Un temps pépite prometteuse de la food tech... La start-up Ynsect, productrice de protéines et d'engrais à base d'insectes, est aujourd'hui en grandes difficultés financières. Placée en redressement judiciaire, l'entreprise sera fixée sur son sort le 30 juin après avoir présenté, cette semaine, son plan de relance devant le tribunal de commerce d'Évry (Île-de-France). Mais ce pionnier n'est pas le seul dans la tourmente. Autre leader du secteur, Agronutris a, lui aussi, été placé en procédure de sauvegarde en début d'année.
Confrontées à la difficile montée en puissance de leur modèle et à une concurrence accrue d'autres protéines beaucoup moins chères, les deux entreprises sont aussi pénalisées par la baisse généralisée des financements dans la Food tech et la frilosité des investisseurs. Seule l'entreprise Innovafeed semble s'en sortir.
« Au-delà de l'absence totale de compétitivité prix, l'usine d'Ynsect a accumulé les problèmes et ne pouvait pas fonctionner correctement. Et puis, ce modèle demande des investissements colossaux qui créent un cercle vicieux : la compétitivité nécessite une production industrielle massive, mais les capitaux requis sont difficiles à justifier et à obtenir face à une demande incertaine », analyse Tom Bry-Chevalier, doctorant en économie sur les protéines alternatives.

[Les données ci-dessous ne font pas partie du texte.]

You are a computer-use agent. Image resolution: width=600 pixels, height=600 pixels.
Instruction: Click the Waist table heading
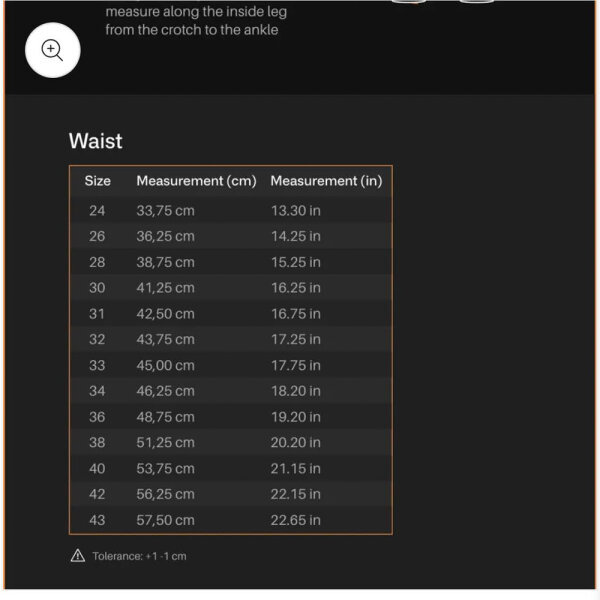pyautogui.click(x=96, y=141)
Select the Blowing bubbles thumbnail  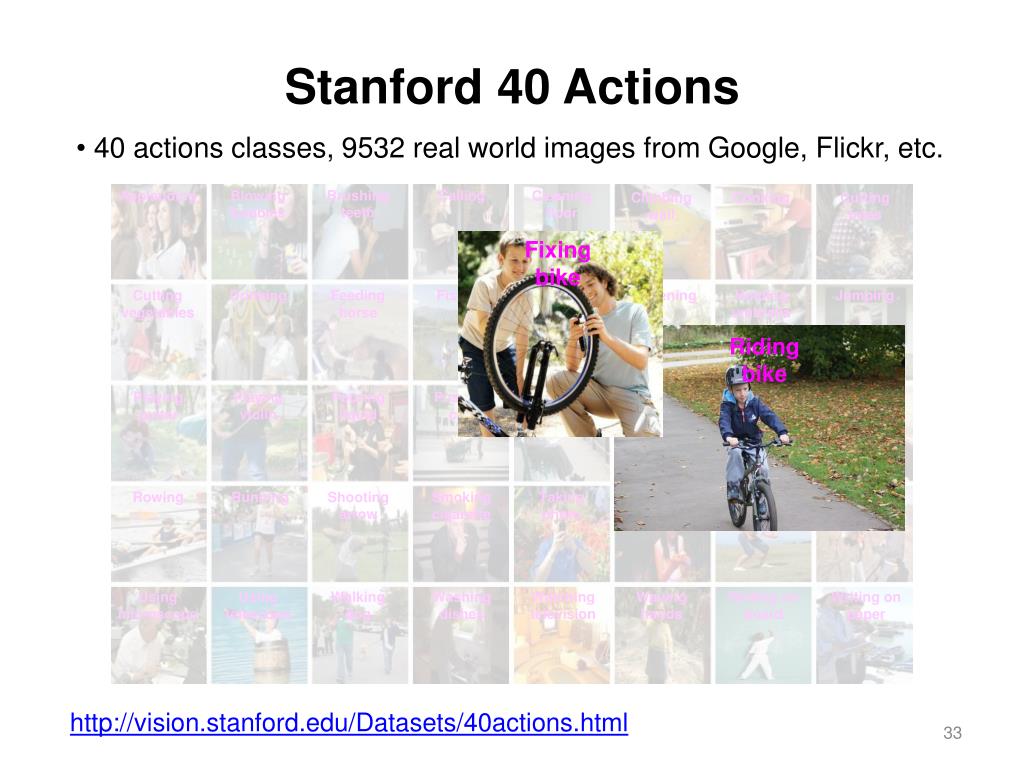pyautogui.click(x=259, y=232)
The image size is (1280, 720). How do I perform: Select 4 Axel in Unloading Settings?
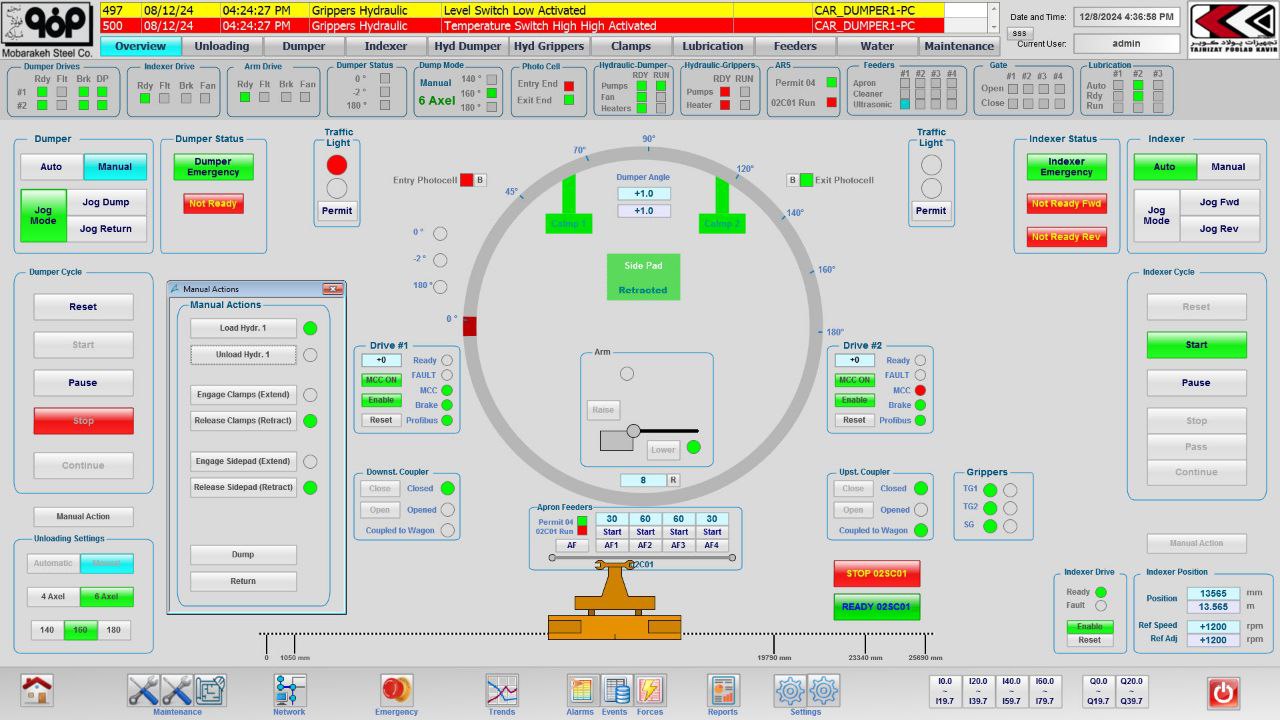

Les deux entreprises ont en effet choisi de créer de « mégafactories » afin de regrouper la reproduction, l'élevage et la valorisation des insectes. Un modèle à l'opposé de celui développé par l'entreprise auvergnate Invers, spécialisée dans les protéines de ténébrions (vers de farine) destinées principalement à l'alimentation animale. Créée en 2018, la PME s'appuie sur des sites d'engraissement installés dans des exploitations agricoles d'Auvergne-Rhône-Alpes et financés par les agriculteurs. Invers gère, elle, l'amont et l'aval.